In 2019, a mere three years ago, public health researchers described the "face" of vaccine hesitancy as middle- and upper-class women of a very specific cultural milieu.

"The rebel forces in America's latest culture war — the so-called anti-vaxxers — are often described as middle- and upper-class women who breast-feed their children, shop at Whole Foods, endlessly scour the web for vaccine-related conversation, and believe that their thinking supersedes that of their doctors," wrote Alfred Lubrano in the Philadelphia Inquirer, reporting on then-recent studies from government public health agencies.

How things have changed. Nowadays, the face of vaccine hesitancy is most apt to be a Christian, according to more recent research and polling. The COVID-19 pandemic appears to have shifted cultural opinions on vaccines.

In April 2021, researchers surveyed 2,135 vaccinated registered voters in South Dakota, presenting them with identical messages about COVID guidelines from either a political, religious, or medical leader. Messaging from a religious leader was more effective than the other two, leading the authors to suggest public health professionals "might find it beneficial to coordinate their efforts with leaders in faith communities."

This is in line with data from Pew Research Center that has found "a relatively high degree of trust in clergy to give advice on the coronavirus vaccines: Fully six-in-ten U.S. congregants (61%) say they have at least 'a fair amount' of confidence in their religious leaders to provide reliable guidance about getting a vaccine." That guidance can swing either positive or negative — some church leaders encourage their flock to get the shots, while others don't.

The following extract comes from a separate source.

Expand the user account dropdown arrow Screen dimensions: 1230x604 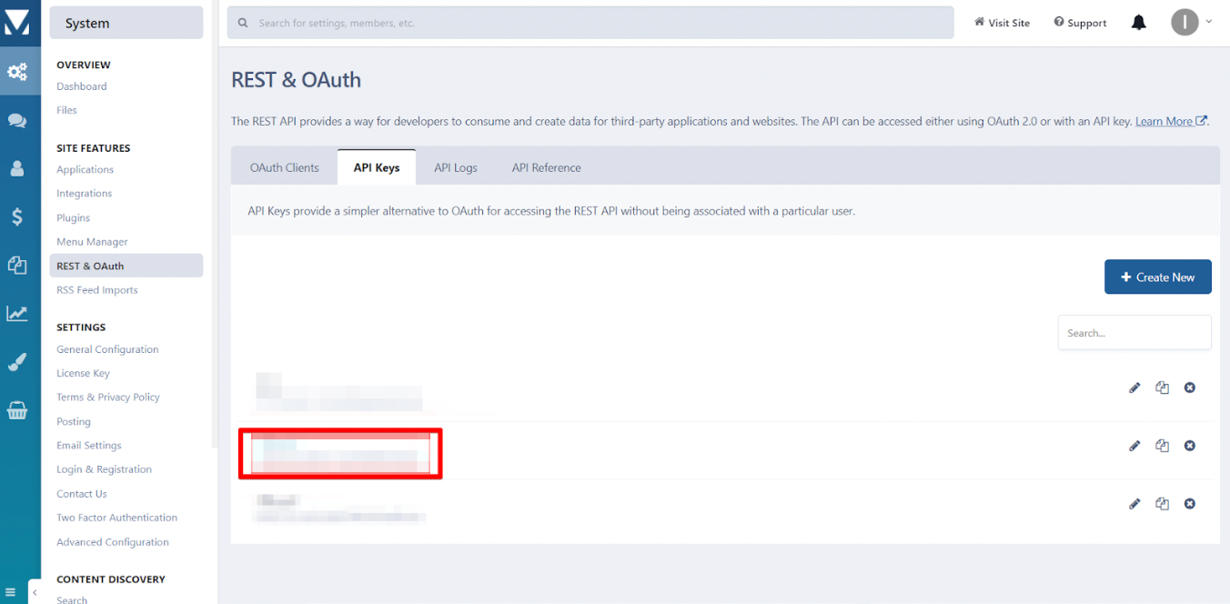1209,21
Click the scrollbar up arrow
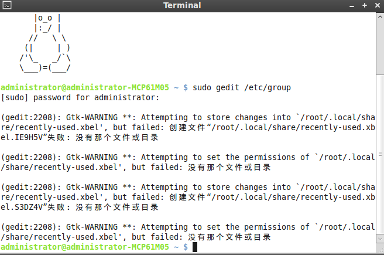Image resolution: width=384 pixels, height=255 pixels. click(380, 17)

Certainly fears that vaccines may be unsafe or developed too quickly are common — but they're not based on evidence. The bulk of available evidence demonstrates that the COVID-19 vaccines are safe. But where you hear that message matters. For some evangelical Christians, vaccine recommendations from their pastor matter more than their doctor or politicians.

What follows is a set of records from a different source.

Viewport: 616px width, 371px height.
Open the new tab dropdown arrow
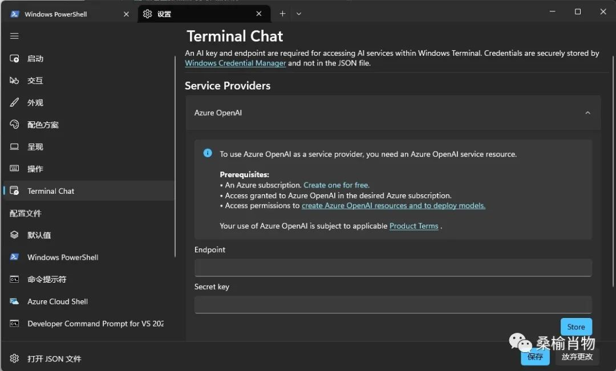tap(299, 14)
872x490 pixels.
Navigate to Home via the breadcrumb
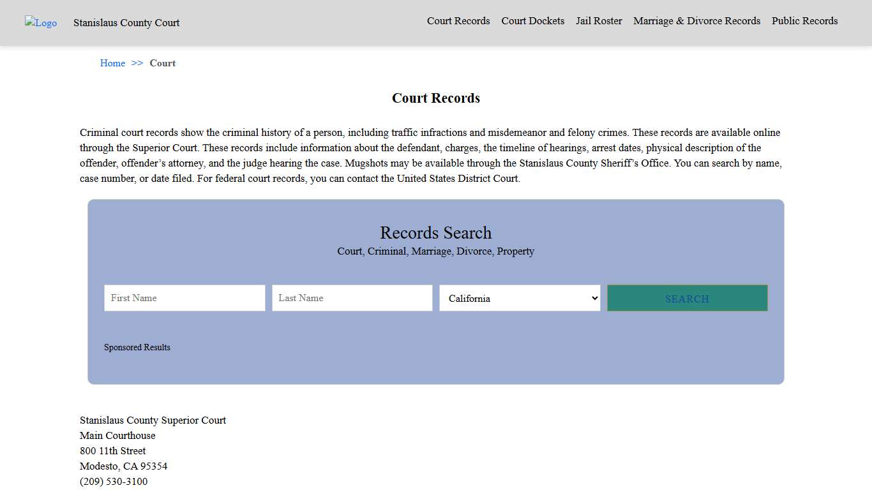(112, 63)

Dr. Jeanine Guidry, a social and behavioral scientist and an associate professor at Virginia Commonwealth University, has focused her research primarily on communication related to vaccines and infectious diseases. "Of course, the past few years, a lot of that has meant COVID-19," she told Salon in a call.

Some research has found Christian nationalism to be one of the strongest predictors of COVID-19 vaccine hesitancy.

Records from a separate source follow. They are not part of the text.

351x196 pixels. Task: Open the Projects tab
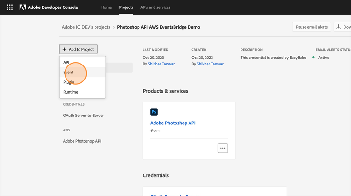click(126, 7)
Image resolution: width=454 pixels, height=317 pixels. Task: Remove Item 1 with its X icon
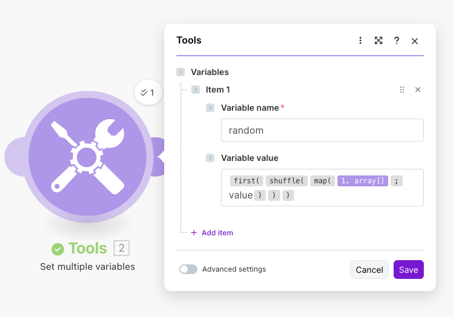pos(418,90)
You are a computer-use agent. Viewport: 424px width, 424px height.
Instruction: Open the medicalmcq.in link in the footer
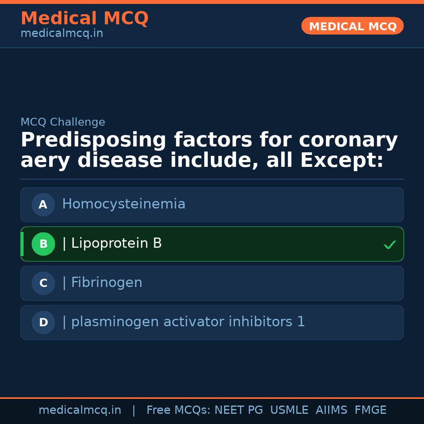(80, 410)
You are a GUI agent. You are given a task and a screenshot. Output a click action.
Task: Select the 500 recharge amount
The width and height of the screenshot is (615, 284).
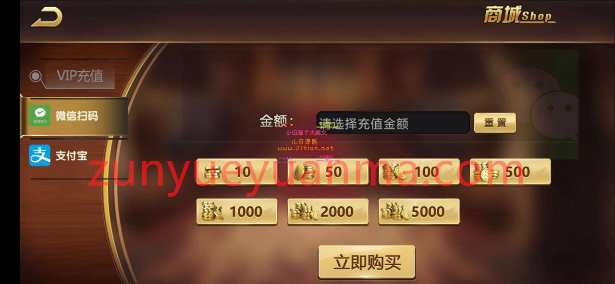(x=510, y=172)
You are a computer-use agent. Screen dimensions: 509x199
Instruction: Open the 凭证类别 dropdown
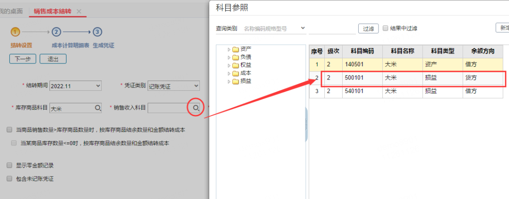pos(174,86)
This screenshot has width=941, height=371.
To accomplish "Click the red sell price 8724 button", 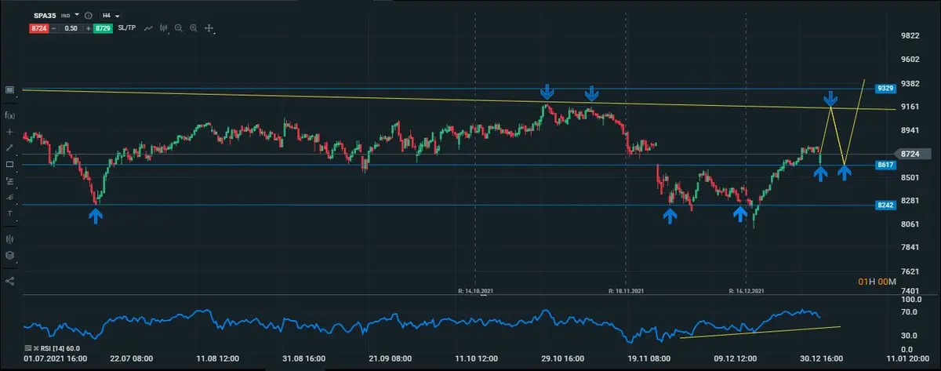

"I think this idea of the trusted messenger is a really powerful one," Guidry says. "Pastors need to be aware that they're not just having influence on their parishioners' spiritual life, but also on their physical health."

Guidry and her colleagues recently published a survey in the International Journal of Environmental Research and Public Health of 531 self-identified evangelical Christians in the U.S. By focusing solely on evangelicals, an identity around 29 percent of Americans associate with, the research aimed to better understand why this group is so vaccine hesitant. Some research has found Christian nationalism to be one of the strongest predictors of COVID-19 vaccine hesitancy, compared to, say, Catholics, other religions or atheists.

"If their health care provider had talked to them about getting the vaccine, they were significantly more likely to have gotten the vaccine," Guidry says of her study. "And the not-so-hopeful thing was that if they talk to their spiritual leader, their faith leader, their congregation leader, they were less likely."

The survey relied on the Health Belief Model, a widely used tool for understanding the motivation behind health decisions. The results suggests that younger Evangelicals in rural areas with children are in most need of positive vaccine messaging.

"We cannot say that this is representative of all evangelicals," Guidry explains. "What we can say, though, is that it gives us an indication of what might be the case among evangelicals as a larger group."

"Communication with them should focus on health beliefs that bolster the perceived benefits of the vaccine, while simultaneously adequately addressing perceived barriers to vaccination," Guidry and her coauthors wrote, adding that "addressing these health beliefs might be best accomplished through a careful collaboration between public health officials, healthcare providers, and religious leaders."

However, Guidry emphasizes that this is not a representative sample because it wasn't random — people chose to respond to the survey, for example. But the data wasn't meant to be totally characteristic of evangelicals, and instead can be used as a tool to further examine questions about these groups.

"We cannot say that this is representative of all evangelicals," Guidry explains. "What we can say, though, is that it gives us an indication of what might be the case among evangelicals as a larger group."

Meanwhile, public health workers can try to bridge these gaps, and many are already doing this work. Guidry pointed to Facts and Faith Fridays, a partnership between VCU Massey Cancer Center and the African American faith-based community as an example. But changes won't happen overnight, Guidry cautioned.

"This is not going to happen quickly," Guidry says. "There needs to be a relationship and that doesn't form quickly. Relationships take time."